Supersizing Urban America: Black Neighborhoods Targeted by Fast Food Chains

Supersizing Urban America: Black Neighborhoods Targeted by Fast Food Chains

by 07/13/2017

Supersizing Urban America: How Inner Cities Got Fast Food with Government Help

African Americans are 1.5 times more likely to be obese than white Americans, according to the Centers for Disease Control and Prevention (CDC),  Yet thanks to the U.S. government, neighborhoods where mostly African Americans live continue to be targeted for expansion of fast food chains, creating more unhealthy eating habits.

Why blame the government?

Small Business Administration (SBA) grants from the U.S. government have added to the growth of fast food establishments proliferating Black neighborhoods, and to rising obesity, heart disease, and diabetes among Blacks.

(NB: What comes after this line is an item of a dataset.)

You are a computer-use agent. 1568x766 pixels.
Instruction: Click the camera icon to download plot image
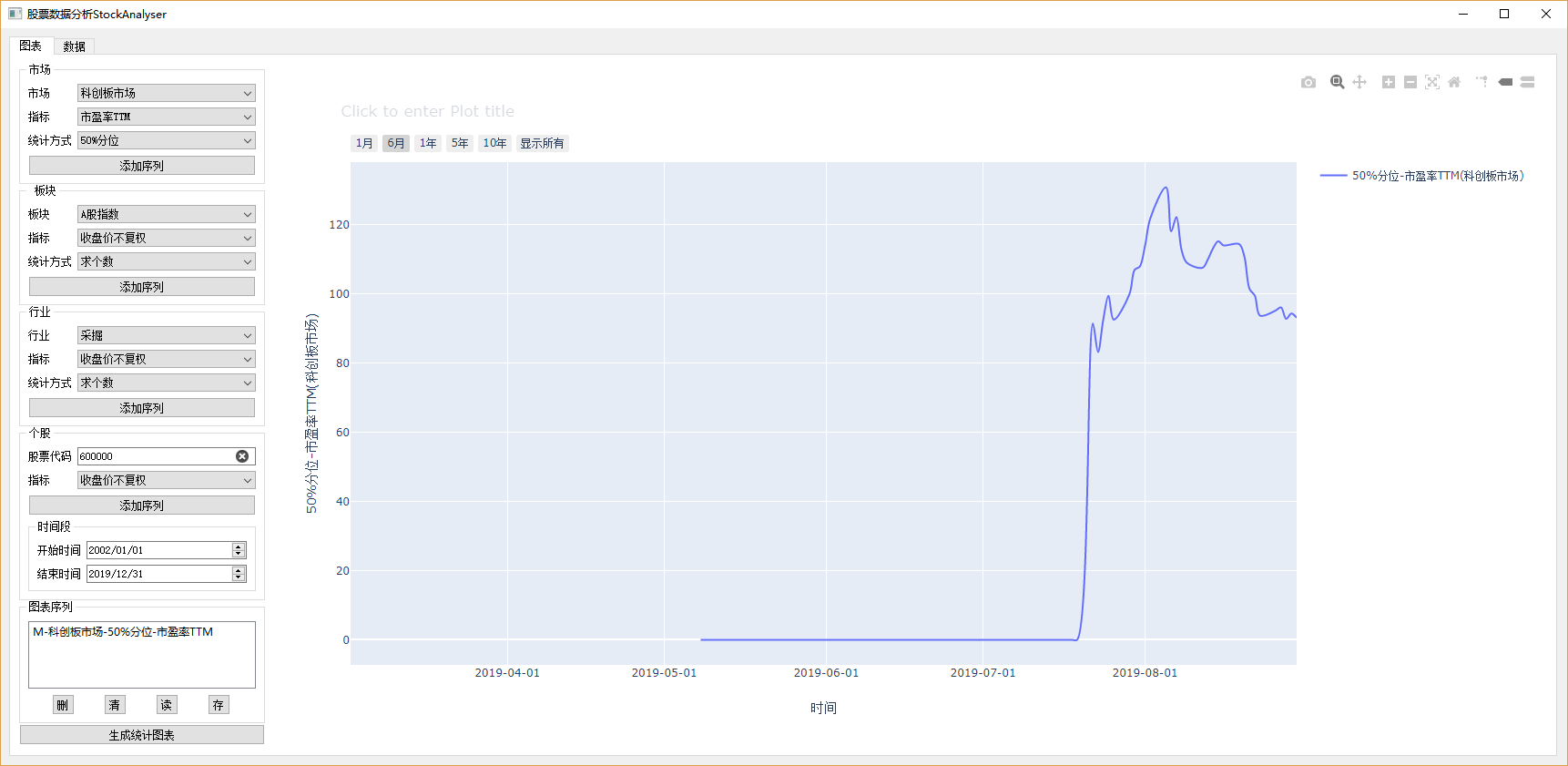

According to Chin Jou, an American history lecturer at the University of Sydney, the government bears responsibility by subsidizing a disproportionate amount of fast food restaurants in minority communities.

Not just Blacks, but other minorities too

Jou’s new book, Supersizing Urban America: How Inner Cities Got Fast Food with Government Help, explains how the U.S. government has helped subsidize fast food franchises. Jou says the simpe fact that fast food advertising is targeting minority children more than white children adds to a growing problem in Black and Hispanic communities with unhealthy eating habits that lead to related major health problems later in life.

Many of these such SBA-approved fast food establishments have been the result of urban development and revitalization efforts.

While the effects of unhealthy eating among minority communities may not have been foreseen, both Jou and other experts agree that it warrants more investment by the government to push for more programs on nutrition and child obesity intervention.